**Work required**
Find the line that contains "This screenshot has width=340, height=351.". Restate it and each following line exactly, through the end of the records.

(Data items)
________________________________________
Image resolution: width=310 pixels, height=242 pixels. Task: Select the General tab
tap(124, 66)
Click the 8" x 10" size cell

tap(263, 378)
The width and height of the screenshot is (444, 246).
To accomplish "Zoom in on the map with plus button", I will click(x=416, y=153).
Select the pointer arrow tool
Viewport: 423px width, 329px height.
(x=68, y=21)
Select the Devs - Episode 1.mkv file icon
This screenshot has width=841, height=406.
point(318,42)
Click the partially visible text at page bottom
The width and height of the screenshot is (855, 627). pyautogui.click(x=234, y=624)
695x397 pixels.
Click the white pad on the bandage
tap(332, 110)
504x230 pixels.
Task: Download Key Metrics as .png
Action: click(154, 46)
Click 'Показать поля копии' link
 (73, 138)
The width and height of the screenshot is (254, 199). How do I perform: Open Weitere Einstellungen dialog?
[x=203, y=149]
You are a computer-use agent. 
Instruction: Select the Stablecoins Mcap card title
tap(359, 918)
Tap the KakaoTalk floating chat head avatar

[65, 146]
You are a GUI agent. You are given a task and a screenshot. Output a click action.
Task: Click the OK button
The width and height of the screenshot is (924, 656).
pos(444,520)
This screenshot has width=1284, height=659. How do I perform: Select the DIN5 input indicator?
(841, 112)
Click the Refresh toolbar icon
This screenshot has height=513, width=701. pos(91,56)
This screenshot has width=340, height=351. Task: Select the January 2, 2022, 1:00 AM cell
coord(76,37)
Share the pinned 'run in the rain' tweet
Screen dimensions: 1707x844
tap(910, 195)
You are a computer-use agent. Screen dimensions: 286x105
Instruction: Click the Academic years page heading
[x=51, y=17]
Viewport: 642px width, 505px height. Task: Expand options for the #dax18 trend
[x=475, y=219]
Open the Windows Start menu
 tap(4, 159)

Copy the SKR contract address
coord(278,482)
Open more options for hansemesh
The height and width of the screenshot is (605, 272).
________________________________________
**Task solution**
This screenshot has width=340, height=351. Task: Select the January 2, 2022, 1:00 AM cell
coord(76,37)
Share the pinned 'run in the rain' tweet
Screen dimensions: 1707x844
tap(910, 195)
You are a computer-use agent. Screen dimensions: 286x105
Instruction: Click the Academic years page heading
[x=51, y=17]
Viewport: 642px width, 505px height. Task: Expand options for the #dax18 trend
[x=475, y=219]
Open the Windows Start menu
 tap(4, 159)

Copy the SKR contract address
coord(278,482)
Open more options for hansemesh
The height and width of the screenshot is (605, 272).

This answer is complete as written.